Divide the class into groups of five or six. Give each group a short bit of the history of flight to research. One group can look at the invention of balloon flight, another at Leonardo Da Vinci and his ideas, another at the Wright brothers, another at the moon landing. Have each group come up with a short play to explain the things they have found out to each other.
Break the class up into groups and run an airship endurance race. Show the class how to make simple propellers out of card. All tyou need for this is to bend the corners of a rectangular card. Have them build some very light gondolas from card. The gondolas need to hold an axle made from a bamboo skewer and a propeller driven by a rubber band wound around the axle. The gondola will suspend from helium balloons. Each airship may use up to six balloons. Aside from this, the design is up to the groups. The group that makes the airship that travels farther wins. Run the race inside if possible to avoid wind.

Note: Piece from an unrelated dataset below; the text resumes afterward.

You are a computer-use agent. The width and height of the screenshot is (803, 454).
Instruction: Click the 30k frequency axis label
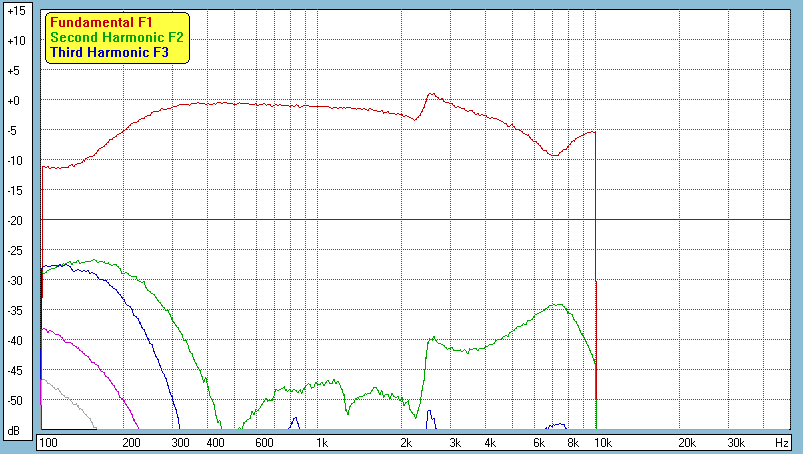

Get a book showing several designs of paper airplanes, or demonstrate them yourself if you know some good ones. Give the students an hour or so to learn how to make them, test them out and come up with their own modifications. After this, urge them to make the best airplane they can imagine. Have them all write their names on their airplanes, then take them up to a high building. If possible, get them all to throw their planes at once and see which ones go farthest. See if some designs are better than others.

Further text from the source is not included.